Ante la creciente persecución y hostigamiento contra la comunidad cristiana en Colombia, el concejal de Bogotá Marco Acosta y el abogado activista David Gerardo Cote han tomado cuatro acciones legales y diplomáticas para exigir protección inmediata y garantías reales de libertad religiosa.
El país enfrenta una escalada preocupante de ataques contra cristianos:
- Los discursos de odio del gobierno de Gustavo Petro agravan la persecución contra la Iglesia.
- 31% más vulneraciones a la libertad religiosa en 2024 (Defensoría del Pueblo).
- Grupos armados ilegales, incluido el ELN, han declarado a los cristianos objetivo militar.
- El Estado no ha tomado medidas para proteger a pastores e iglesias amenazadas.
Frente a esta grave crisis, Acosta y Cote han impulsado cuatro acciones concretas:
- Medidas cautelares ante la CIDH:
Se ha solicitado la intervención urgente de la Comisión Interamericana de Derechos Humanos (CIDH) para garantizar la protección inmediata de la comunidad cristiana y sus líderes religiosos, quienes enfrentan amenazas, ataques y restricciones en su derecho a la fe.
Solicitudes a la CIDH:
- Cese inmediato de discursos de odio contra cristianos desde el Gobierno.
- Protección urgente a pastores y líderes religiosos en riesgo.
- Sanciones a funcionarios públicos que inciten la discriminación religiosa.
- Creación de un programa de seguridad especial para pastores y sus familias.
Demanda de nulidad contra el Decreto 1285 de 2023
Este decreto eliminó la categoría de sujetos de protección especial para líderes religiosos, dejándolos en total indefensión ante amenazas y atentados.

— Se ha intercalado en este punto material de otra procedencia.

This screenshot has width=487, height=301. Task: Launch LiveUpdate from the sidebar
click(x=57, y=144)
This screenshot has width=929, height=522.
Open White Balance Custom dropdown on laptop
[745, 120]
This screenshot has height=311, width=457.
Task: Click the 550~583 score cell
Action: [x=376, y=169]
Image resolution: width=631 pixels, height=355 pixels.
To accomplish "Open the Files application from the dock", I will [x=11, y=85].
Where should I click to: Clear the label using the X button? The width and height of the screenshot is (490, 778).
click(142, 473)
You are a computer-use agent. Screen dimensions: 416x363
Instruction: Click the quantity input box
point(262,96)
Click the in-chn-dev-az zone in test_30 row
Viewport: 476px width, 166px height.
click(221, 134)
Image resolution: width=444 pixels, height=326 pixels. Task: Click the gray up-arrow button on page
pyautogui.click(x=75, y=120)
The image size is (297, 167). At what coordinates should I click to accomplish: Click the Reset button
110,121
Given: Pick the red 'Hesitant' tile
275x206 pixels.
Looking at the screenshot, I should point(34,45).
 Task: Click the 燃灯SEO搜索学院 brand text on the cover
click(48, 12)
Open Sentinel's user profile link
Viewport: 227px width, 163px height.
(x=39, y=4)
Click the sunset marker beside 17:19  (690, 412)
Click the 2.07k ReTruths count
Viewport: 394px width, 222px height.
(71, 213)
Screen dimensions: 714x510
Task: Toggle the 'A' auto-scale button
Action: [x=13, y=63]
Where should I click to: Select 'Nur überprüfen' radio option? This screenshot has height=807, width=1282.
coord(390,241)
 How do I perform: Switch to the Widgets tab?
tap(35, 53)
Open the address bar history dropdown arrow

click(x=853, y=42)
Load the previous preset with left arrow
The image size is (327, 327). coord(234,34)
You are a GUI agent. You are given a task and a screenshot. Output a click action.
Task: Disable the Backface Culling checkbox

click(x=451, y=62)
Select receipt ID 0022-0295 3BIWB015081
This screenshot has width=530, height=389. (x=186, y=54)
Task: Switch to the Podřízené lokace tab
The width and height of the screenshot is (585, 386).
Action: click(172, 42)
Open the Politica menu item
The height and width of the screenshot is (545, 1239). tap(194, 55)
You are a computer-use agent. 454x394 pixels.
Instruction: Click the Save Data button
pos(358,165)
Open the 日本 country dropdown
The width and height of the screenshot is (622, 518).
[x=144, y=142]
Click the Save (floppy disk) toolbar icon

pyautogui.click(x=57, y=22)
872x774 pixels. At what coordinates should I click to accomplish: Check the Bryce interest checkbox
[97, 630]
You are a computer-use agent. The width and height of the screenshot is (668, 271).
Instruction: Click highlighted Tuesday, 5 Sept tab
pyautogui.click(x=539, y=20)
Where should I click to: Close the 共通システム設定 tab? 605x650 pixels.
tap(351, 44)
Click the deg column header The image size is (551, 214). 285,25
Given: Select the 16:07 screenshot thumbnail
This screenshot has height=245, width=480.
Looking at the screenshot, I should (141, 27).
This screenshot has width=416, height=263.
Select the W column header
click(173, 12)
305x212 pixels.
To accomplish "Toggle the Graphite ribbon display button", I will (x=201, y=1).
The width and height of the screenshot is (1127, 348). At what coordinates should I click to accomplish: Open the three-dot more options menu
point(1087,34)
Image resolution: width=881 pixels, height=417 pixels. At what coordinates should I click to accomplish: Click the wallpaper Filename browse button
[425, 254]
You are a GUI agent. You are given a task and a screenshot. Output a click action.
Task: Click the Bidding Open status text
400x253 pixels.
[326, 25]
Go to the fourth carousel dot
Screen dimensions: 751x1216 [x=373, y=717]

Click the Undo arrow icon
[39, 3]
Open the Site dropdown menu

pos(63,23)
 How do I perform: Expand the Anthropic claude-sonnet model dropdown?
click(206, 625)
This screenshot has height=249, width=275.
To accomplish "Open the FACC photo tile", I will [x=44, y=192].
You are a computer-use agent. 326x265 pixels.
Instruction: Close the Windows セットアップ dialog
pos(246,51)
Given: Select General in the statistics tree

La demanda ante el Consejo de Estado busca restituir esta protección y garantizar su seguridad jurídica.
Solicitud de intervención diplomática de EE. UU.
Se ha enviado una petición oficial al embajador de Estados Unidos en Colombia, Jhon McNamara, instando a su gobierno a ejercer presión diplomática sobre la administración Petro y exigir el respeto de la libertad religiosa.
Denuncia ante Human Rights Watch (HRW)
Se ha solicitado a esta organización internacional de derechos humanos que documente y denuncie las vulneraciones contra la comunidad cristiana en Colombia, con el objetivo de generar presión global sobre el gobierno colombiano.
La persecución contra la Iglesia en Colombia es una realidad y no nos quedaremos de brazos cruzados. Hacemos un llamado a la comunidad nacional e internacional a unirse en defensa de la fe y la libertad religiosa, afirmaron Acosta y Cote.